Upstairs in the control room, Marquette watches everything on six TV screens. Via headset, he asks the cameramen about potential smoochers.

Man behind the curtain

Marquette said he doesn't just play Cupid. The 35-year-old said the goal is to get a wide range of couples. He often looks for moms with babies or little kids because babies cause the crowd to coo and little kids usually elicit laughter because they loathe the embarrassment. But everyone's in the strike zone, from 16-year-olds to same-sex couples.

Elderly couples are the kiss-cam equivalent of a fastball down the middle — the crowd always reacts well to them with applause and "aww."

"We've had guys pop out teeth before they kiss," Casey said. "You never know what you're going to find."

Sometimes Marquette creates the humor himself. He makes split-second decisions about which couple will come up next. He loves catching people guzzling a beer or with a ketchup-smeared mouth full of hot dog. Couples both wearing baseball caps can offer up some awkward maneuvering.

"It's a 'Wizard of Oz,' man-behind-the-curtain type thing," Marquette said.

Like a hitter distinguishing between balls and strikes, he said, he believes that he has improved with practice at spotting actual couples. But sometimes he'll mistake siblings or stumble onto co-workers. Then there are the times when a woman is sitting between two guys and she shows up on the scoreboard with the wrong one.

"So then you pan over, and it's always a funny moment," he said. "But from the outsider's eye, it looks like she should have been with that other guy."

Then the kiss cam is over, and the baseball game resumes.

Taking romance out of game?

Not everyone believes the kiss cam is any better than other gimmicks such as mascot races just because it's popular. George Ritzer is a University of Maryland sociologist, baseball traditionalist and co-author of "The Postmodern Ballpark as a Leisure Setting." He said ballparks are becoming "Disneyfied" theme parks designed to appease a new generation hooked on constant, rapidly changing stimulation. He calls the kiss cam "childish, distracting and silly."

"What's appalling is that people are less and less able to enjoy the slow-building dignity of a baseball game," he said. "You need things like the kiss cam to keep people interested, and it's disturbing."

But the Twins production team considers it simply a fact of life — and marketing. "People in this day and age like to be stimulated," Henschen said.

Marquette said he doesn't think that the fun interferes with the game. In fact, he said, the kiss cam complements it.

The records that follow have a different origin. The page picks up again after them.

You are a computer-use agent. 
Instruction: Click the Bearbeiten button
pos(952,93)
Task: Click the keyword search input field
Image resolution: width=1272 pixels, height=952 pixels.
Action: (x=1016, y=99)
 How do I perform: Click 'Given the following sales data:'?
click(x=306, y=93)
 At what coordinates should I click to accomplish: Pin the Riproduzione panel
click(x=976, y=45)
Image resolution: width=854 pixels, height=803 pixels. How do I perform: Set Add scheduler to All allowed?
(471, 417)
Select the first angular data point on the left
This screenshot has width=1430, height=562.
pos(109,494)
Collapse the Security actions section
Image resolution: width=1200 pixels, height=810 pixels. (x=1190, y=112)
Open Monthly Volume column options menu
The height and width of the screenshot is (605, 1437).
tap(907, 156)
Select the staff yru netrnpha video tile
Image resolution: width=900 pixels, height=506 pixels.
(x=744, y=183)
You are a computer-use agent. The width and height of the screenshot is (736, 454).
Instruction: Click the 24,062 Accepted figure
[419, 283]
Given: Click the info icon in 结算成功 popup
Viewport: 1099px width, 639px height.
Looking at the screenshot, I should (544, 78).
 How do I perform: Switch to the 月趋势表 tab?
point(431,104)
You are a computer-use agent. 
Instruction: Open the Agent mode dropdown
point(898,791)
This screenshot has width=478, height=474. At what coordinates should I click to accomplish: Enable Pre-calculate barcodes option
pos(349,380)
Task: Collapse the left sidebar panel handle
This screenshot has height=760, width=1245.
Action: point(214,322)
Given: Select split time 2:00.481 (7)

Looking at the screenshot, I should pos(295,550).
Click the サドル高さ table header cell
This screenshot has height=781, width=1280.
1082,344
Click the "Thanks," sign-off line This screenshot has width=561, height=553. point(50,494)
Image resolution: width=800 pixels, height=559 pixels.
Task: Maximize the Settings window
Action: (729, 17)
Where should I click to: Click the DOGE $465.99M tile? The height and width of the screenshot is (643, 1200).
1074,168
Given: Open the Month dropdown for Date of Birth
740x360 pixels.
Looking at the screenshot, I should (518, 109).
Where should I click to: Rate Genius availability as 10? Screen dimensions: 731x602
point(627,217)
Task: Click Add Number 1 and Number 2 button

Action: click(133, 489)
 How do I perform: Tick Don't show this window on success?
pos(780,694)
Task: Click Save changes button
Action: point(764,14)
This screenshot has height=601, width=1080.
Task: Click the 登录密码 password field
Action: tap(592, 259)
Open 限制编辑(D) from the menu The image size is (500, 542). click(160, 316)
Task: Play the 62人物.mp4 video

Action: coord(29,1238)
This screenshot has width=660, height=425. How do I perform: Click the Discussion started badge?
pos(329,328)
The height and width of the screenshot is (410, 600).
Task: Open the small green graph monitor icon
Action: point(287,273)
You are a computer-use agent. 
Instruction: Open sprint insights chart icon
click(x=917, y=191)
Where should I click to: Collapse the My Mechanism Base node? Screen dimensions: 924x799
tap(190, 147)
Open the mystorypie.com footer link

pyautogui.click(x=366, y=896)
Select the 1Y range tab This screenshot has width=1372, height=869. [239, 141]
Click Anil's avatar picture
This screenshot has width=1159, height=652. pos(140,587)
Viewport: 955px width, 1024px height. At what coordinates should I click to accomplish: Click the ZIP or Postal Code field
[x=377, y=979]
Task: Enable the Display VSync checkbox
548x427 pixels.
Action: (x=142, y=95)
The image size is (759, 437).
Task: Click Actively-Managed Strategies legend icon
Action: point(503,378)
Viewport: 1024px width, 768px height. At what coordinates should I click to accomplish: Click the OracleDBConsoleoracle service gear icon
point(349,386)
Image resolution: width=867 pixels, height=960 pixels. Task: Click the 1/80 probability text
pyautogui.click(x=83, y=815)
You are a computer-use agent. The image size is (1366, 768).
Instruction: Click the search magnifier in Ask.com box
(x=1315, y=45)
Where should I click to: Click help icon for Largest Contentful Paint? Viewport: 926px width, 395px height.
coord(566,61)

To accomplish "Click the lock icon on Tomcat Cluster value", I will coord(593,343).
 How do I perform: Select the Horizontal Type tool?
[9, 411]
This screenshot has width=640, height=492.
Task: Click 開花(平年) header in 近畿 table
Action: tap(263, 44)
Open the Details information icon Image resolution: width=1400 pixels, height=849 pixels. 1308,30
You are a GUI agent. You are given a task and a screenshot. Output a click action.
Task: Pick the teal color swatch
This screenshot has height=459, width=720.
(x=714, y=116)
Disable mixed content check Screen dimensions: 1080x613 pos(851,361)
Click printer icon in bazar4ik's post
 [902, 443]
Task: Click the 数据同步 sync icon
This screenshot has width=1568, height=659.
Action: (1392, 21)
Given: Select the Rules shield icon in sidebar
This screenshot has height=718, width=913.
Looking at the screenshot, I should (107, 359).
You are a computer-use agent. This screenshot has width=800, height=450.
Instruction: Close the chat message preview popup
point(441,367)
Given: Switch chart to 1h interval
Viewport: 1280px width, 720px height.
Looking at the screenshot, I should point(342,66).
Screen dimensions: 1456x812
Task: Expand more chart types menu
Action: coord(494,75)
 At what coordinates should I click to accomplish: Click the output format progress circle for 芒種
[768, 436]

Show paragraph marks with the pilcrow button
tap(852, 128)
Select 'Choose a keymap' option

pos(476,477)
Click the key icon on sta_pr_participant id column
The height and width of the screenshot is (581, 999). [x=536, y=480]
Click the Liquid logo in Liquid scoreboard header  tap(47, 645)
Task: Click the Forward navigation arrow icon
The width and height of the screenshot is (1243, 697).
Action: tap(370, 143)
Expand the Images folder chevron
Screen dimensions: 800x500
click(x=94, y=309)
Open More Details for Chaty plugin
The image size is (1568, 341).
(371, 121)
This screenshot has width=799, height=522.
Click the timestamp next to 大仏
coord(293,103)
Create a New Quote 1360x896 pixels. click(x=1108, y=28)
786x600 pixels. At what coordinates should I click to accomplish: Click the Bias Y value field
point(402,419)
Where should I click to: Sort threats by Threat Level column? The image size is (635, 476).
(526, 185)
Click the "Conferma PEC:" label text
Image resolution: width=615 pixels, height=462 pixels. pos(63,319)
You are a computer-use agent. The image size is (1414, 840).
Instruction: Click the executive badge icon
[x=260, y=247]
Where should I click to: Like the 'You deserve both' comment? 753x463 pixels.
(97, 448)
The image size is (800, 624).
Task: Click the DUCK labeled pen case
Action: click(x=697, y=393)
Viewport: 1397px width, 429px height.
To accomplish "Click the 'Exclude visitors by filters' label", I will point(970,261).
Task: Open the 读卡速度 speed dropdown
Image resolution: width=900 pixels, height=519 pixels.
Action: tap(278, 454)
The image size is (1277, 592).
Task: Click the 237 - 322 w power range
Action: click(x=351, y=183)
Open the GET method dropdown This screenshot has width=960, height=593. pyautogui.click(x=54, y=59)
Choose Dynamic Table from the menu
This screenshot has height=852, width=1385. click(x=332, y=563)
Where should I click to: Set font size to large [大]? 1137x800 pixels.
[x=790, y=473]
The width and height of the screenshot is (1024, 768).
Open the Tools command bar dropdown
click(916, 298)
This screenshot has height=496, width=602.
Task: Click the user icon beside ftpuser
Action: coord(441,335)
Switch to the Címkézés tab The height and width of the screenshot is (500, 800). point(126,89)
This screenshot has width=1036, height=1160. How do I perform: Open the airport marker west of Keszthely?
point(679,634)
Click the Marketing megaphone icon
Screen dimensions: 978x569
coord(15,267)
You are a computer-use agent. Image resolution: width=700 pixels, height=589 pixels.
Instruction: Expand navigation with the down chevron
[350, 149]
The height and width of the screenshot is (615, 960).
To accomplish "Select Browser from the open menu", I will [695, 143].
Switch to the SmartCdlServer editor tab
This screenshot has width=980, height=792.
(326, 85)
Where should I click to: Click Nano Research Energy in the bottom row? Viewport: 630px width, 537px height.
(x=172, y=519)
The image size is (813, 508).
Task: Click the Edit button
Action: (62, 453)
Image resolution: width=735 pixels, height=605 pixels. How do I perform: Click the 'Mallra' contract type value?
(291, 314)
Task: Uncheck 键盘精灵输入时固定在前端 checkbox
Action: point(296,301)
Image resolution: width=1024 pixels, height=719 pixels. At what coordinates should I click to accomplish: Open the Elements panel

"Baseball is very conducive to something like the kiss cam," he said. "I mean, you have things like the seventh-inning stretch. It's not like the craziness of football, where you're standing and screaming almost the entire game. It's a more cozy, intimate environment."

He also understands firsthand the adrenaline rush the kiss cam can give.

A few years ago, Marquette and his girlfriend went to a Twins game. She never saw the kiss cam coming. Even he felt a little unnerved when he saw their faces on the scoreboard. Still, he made his move.

"There's only one thing you should do," he said. "Just kiss. It's pretty simple."